# DIRECTION
Please copy down the lines below word for word, leaving out the pictures.

»»

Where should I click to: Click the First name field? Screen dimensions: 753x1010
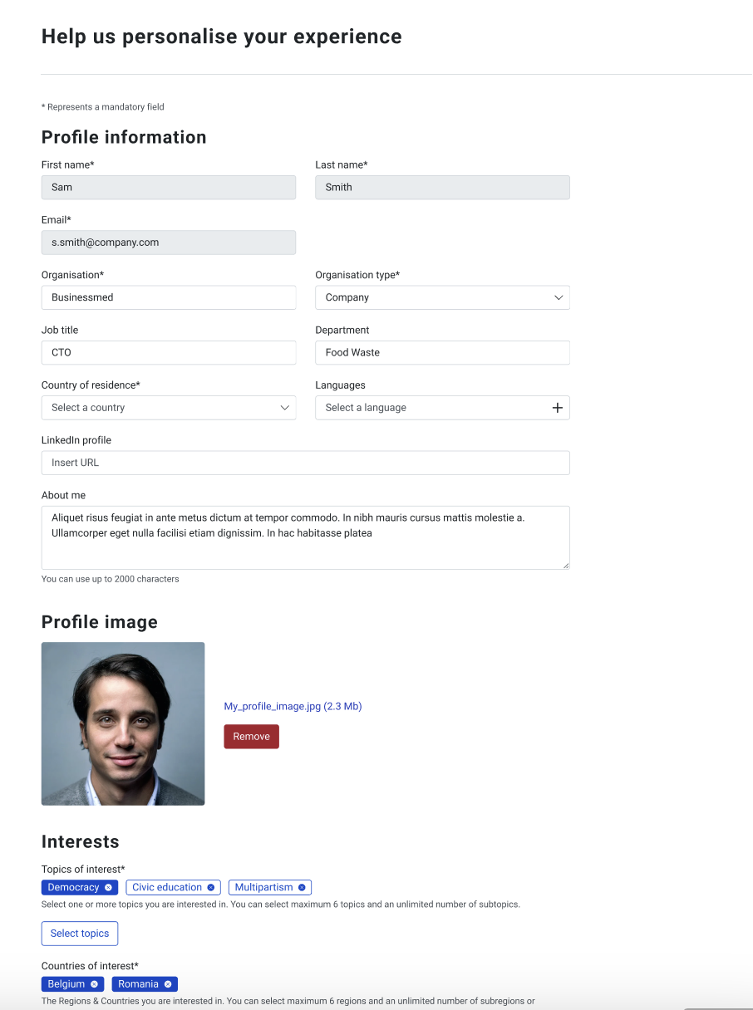point(169,187)
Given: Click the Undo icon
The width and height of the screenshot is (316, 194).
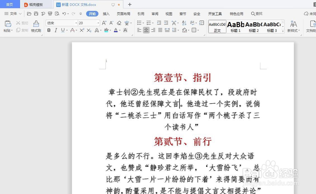Looking at the screenshot, I should tap(64, 14).
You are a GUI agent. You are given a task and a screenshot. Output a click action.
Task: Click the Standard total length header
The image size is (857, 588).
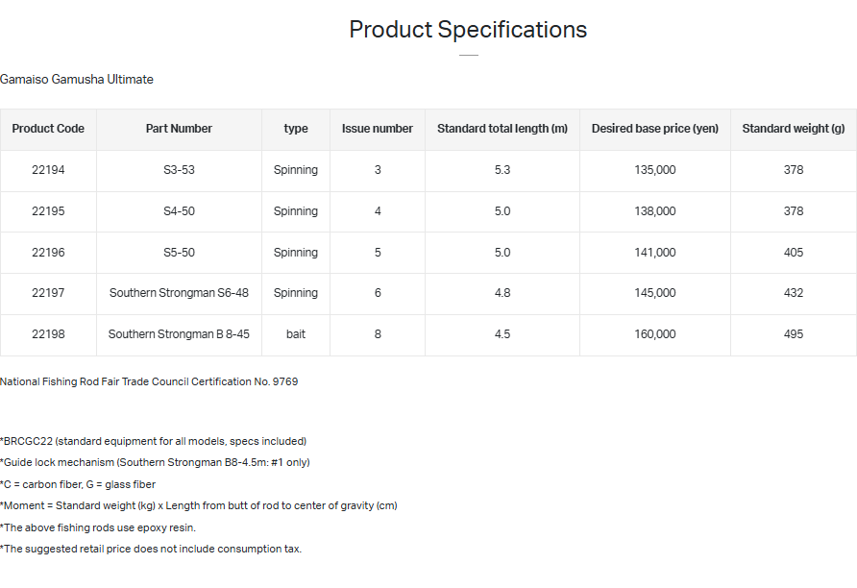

««

# TASK ANSWER
Where should I click to: Click the First name field? Screen dimensions: 753x1010
point(169,187)
Given: Click the Undo icon
The width and height of the screenshot is (316, 194).
Looking at the screenshot, I should tap(64, 14).
You are a GUI agent. You are given a task and a screenshot. Output a click action.
Task: Click the Standard total length header
The image size is (857, 588).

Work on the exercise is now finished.